二章 14夢 袂切り
分厚い雲で覆われ、天のから恵みは今やどこ吹く風。闇夜の世界は産声を上げ、今日もまた陽が昇る。
「んんっ……ん――zzz」
唸り声を無意識に発する『赤』。今も夢見心地の表情で、彼女は眠りこけている。机の上に突っ伏し、腕を枕にしたそんな体勢で――その背中には、そんな彼女を思ってか、一枚の毛布が掛けられている。
ユミは寝落ちした。
アルメリアの指導を数時間。その後の自習を一人で行っていた最中のこと。
――――ちょ、ちょっとだけ……。
と、ユミは目を閉じたが最後――そのまま夢に落ちた。
ユミの勉強の成果は、今も確かに彼女の眠る机の上に置かれている。
――文字早見表。
アルメリアが作ったものを参考に、自らも何度も紙へと写した。そして、
――本。
早見表と見比べながらに、本を少しずつ読む練習をしていた。
異世界文字はとてもシンプルであった。
『あ』に対応する一文字。
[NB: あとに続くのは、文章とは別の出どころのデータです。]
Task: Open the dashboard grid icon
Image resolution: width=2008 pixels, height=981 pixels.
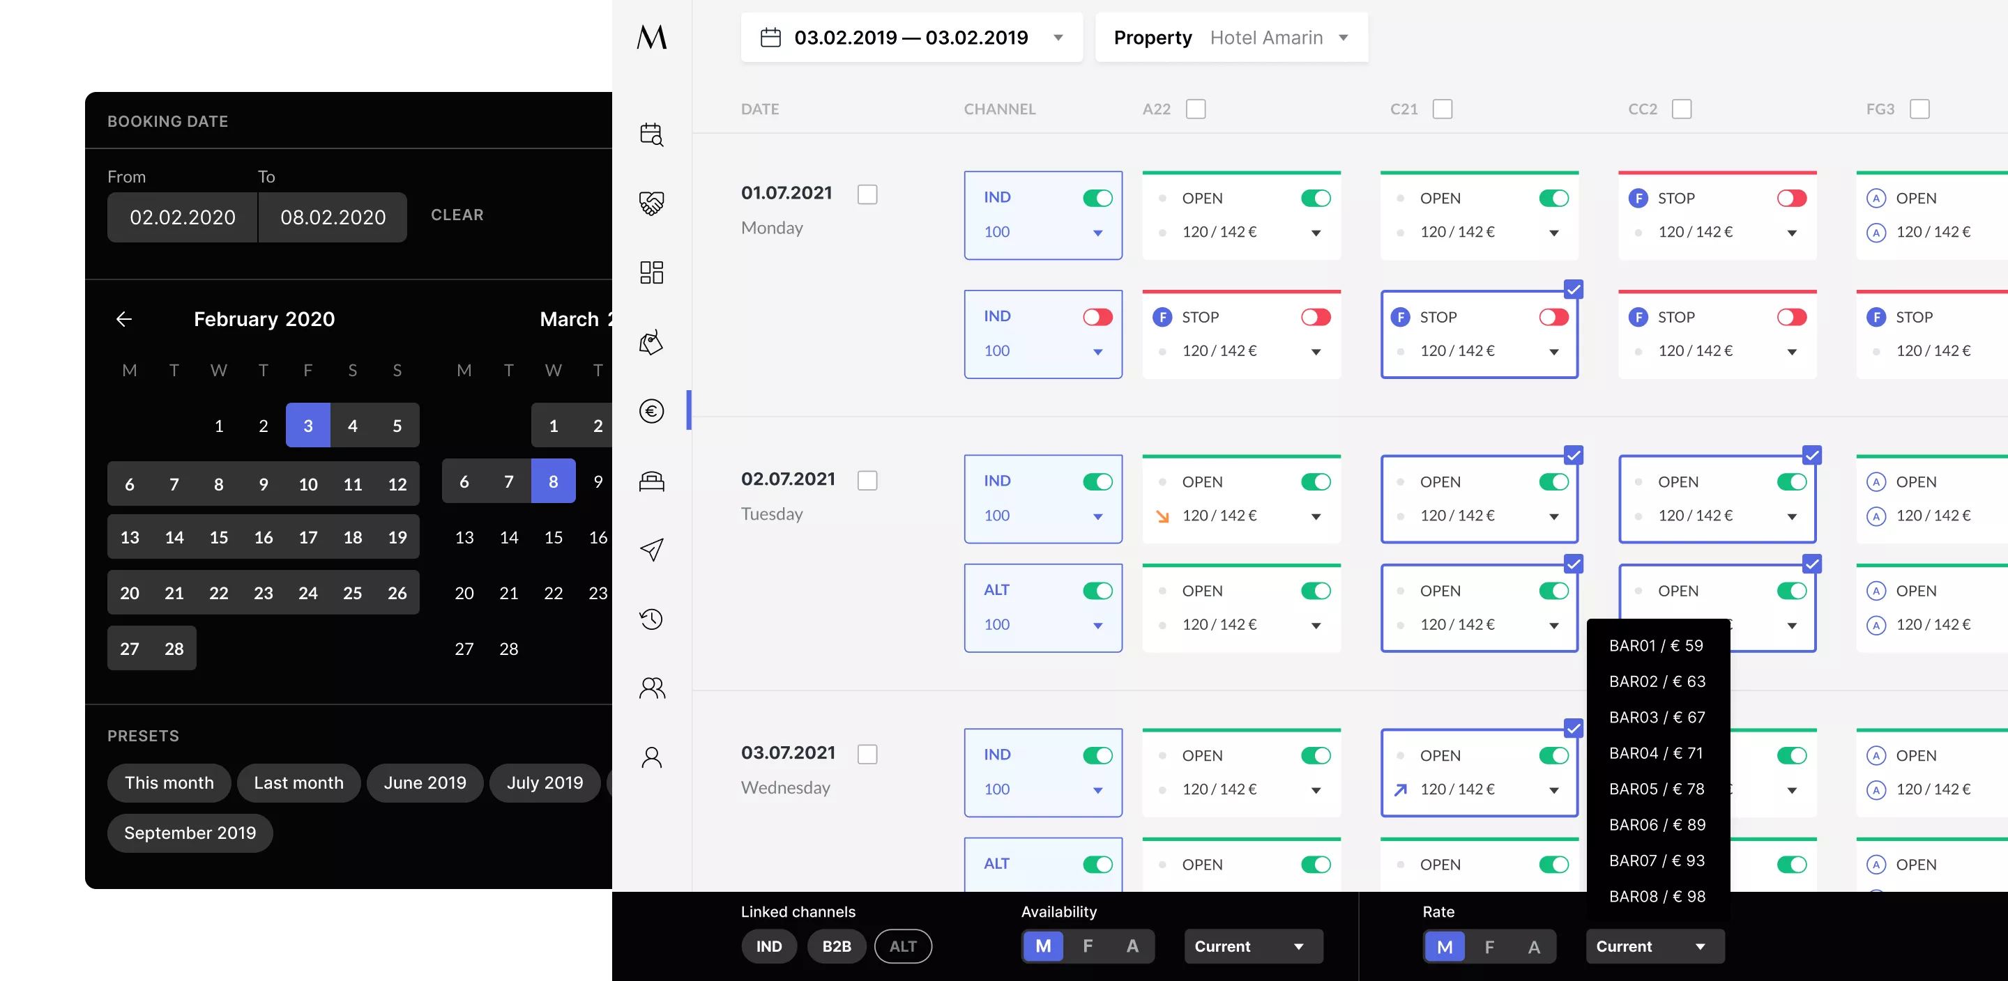Action: pyautogui.click(x=651, y=272)
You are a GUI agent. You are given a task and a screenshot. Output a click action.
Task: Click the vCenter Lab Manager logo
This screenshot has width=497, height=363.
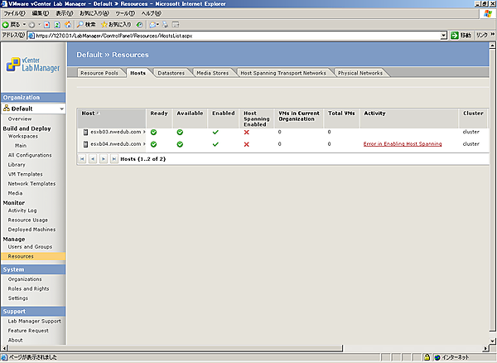[33, 66]
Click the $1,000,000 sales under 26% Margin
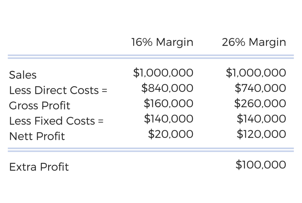This screenshot has width=302, height=203. click(x=256, y=73)
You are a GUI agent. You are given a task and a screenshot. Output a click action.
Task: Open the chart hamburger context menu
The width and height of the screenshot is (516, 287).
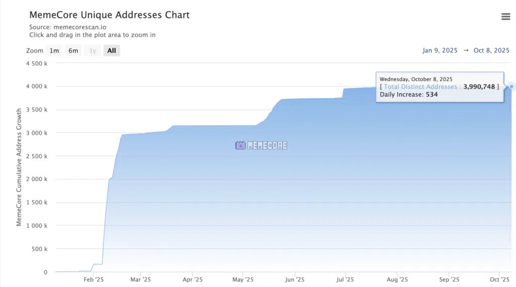tap(505, 17)
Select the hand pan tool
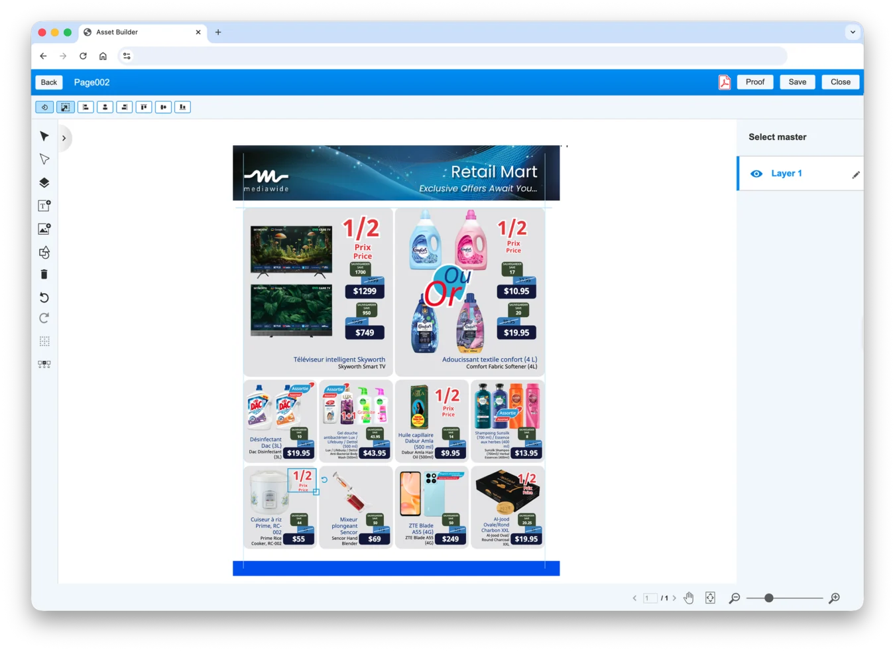The image size is (895, 652). [688, 598]
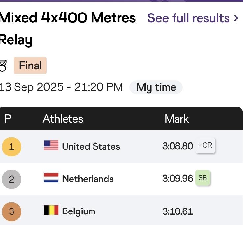The image size is (243, 225).
Task: Click the Athletes column header
Action: coord(63,119)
『い』に対応する一文字――といったように、異世界文字はその一つだけであった。日本でいう平仮名のみ。片仮名や漢字はない。あるのは大文字、小文字。あとは数字ぐらいなものか。
とは言うものの、ユミにとっては見慣れない文字のため、彼女がそれをマスターするにはまだまだ時を要する。
「――!! や、やばっ!」
ユミはふと目を覚めすと、飛び込む日差しに焦りを露にした。バッと机に手を当てて、イスの引きずりを伴って立ち上がった。
だが、
「……あぁ、そっか。そうだった」
髪を掻きながらに、今のこの焦りは必要ないことを思い知る。
「異世界にいるんだっけ……そういえば」
毛布のバサリと床に落ちた音が冷静さを呼び覚まし、辺りの景色が現実を突きつけた。
――異世界三日目。王城生活二日目。その朝。
ホッと一呼吸――安堵した表情を浮かべながらに、再びイスへと腰かける。毛布を拾い上げ、それを膝掛けのように流す。そして机へと肘をつけ立てて、顎に手を当てる。
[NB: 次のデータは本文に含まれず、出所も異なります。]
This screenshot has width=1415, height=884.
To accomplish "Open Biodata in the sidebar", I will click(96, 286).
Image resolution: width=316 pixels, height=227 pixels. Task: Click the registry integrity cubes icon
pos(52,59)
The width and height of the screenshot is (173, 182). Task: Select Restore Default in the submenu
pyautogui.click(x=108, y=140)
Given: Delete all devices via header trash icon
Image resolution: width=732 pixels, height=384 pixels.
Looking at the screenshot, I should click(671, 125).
眠気など完全に吹っ飛んだ。目が冴えてしまったのだ。それほどまでに心が焦った。体が焦った。何故焦ったのか、その理由は正確には見いだせない。
しかし、
「こういうことってあるよね。たまに」
強迫観念だったのだろうか。休みの前の日、的な感じなのだろうか。それともただの寝苦しさからきたのだろうか。
一種の興奮状態。眠りが浅かったとしか――答えはそれに落ち着く。
だが実際、その理由を自らに問いただしても、はっきり言って意味はない。どうでもいい事柄でしかない。被害は無いに等しいし、あったとしてもそれは、ユミが被るだけ。自らの行いに対する罰というだけなのだから――。
「アルちゃん……まだ寝てる」
ユミは振り返り、寝室の占有率堂々の第一位。そのベッドに横になる小さなウサギを見やった。スースーと、寝息を立てて眠るアルメリアのその姿に癒される。
「可愛いなぁ、アルちゃん」
顔をうっとりさせるユミ。小さいものは何をこうも可愛げがあるのか。備わっているものがそもそも違うのか。
ただひたすらに可愛い。可愛い以外の語彙が思い浮かばない。
「……妹って感じ、じゃないんだよね~」
表現力は悪いが、どちらかといえばペット――マスコット的存在に近い。それらに親近感を抱くのは、恐らく耳のせいだろう――モフモフしたい欲求に駆られる。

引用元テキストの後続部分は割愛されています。